French: Where were you born, and can you describe your childhood in the context of the work you are doing now.
Nabhan: I was born in to a Lebanese America immigrant clan in 1952, on the edge of Lake Michigan across the border east of Chicago, so I grew up right on Lake Michigan and the Indiana Dunes – and my back yard is now part of the Indiana Dunes National Lakeshore.
So, I spent a lot of time out in the boonies. It wasn’t an agricultural area, per se, as much as my grandfather was a fruit peddler who would go up and get things from Michigan and bring them back to sell at farmers markets.
French: Did you ever go out with your grandfather, collecting or selling fruit?
Nabhan: Yes, a fruit peddler and before that a sheep herder, so it’s sort of an irony that I raise sheep and fruit now. I was a little kid, but it was certainly there in front of me. And I saw that people were there selecting perfect fruits and delivering them in perfect condition on a small scale. Literally, my uncles and cousins would pick fruit and bring it back to the markets of other uncles, and also do some exchange with local fisherman. Great fish and fruit were an unquestioned part of my childhood.

## [DATA]
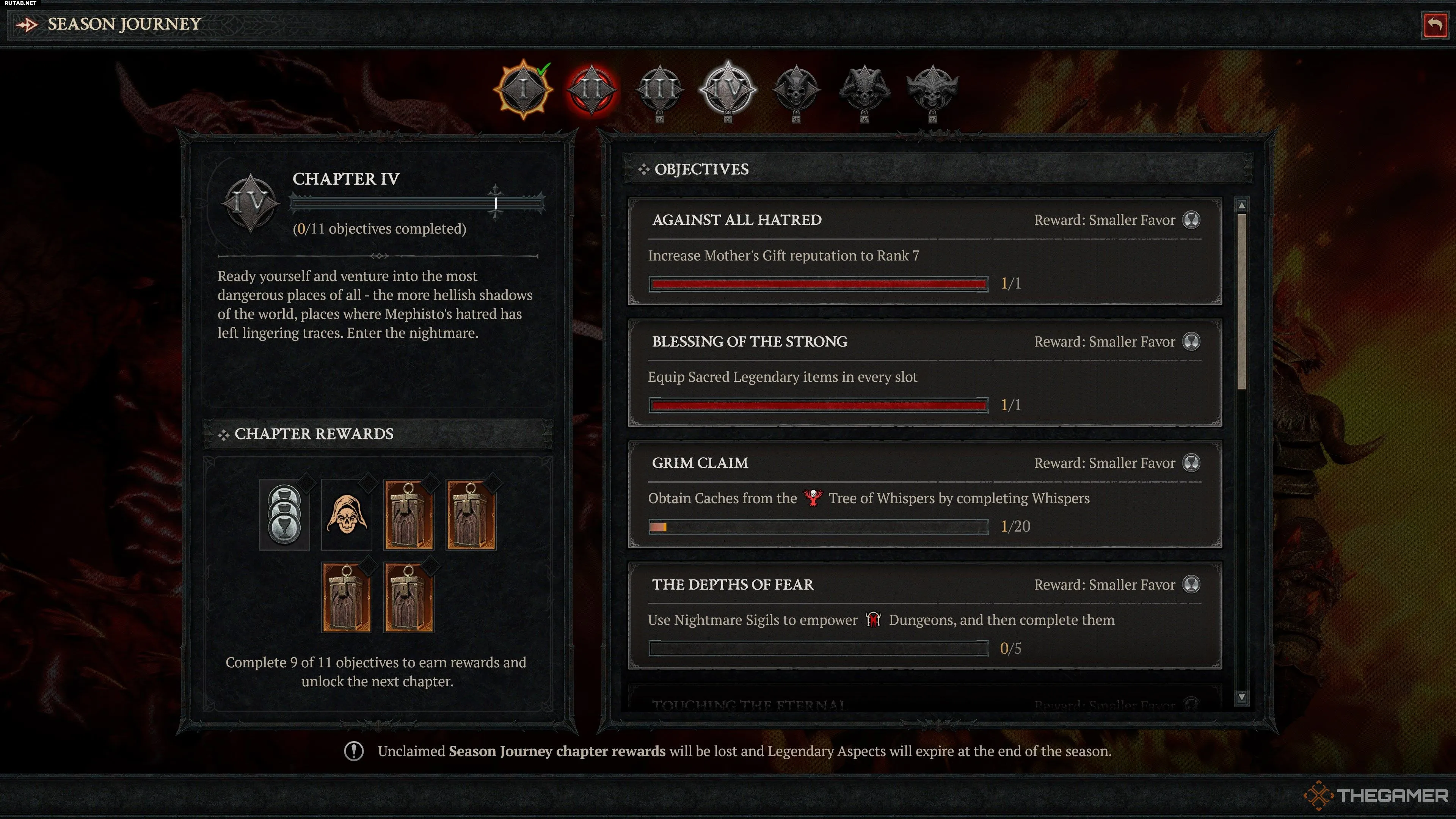
Task: Inspect the silver Favor tokens reward
Action: click(284, 515)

## [REQUIREMENTS]
Please answer from the interview: what work did Nabhan's grandfather do before becoming a fruit peddler? The listing has nothing to do with the interview.

## [EXERCISE RESPONSE]
He was a sheep herder.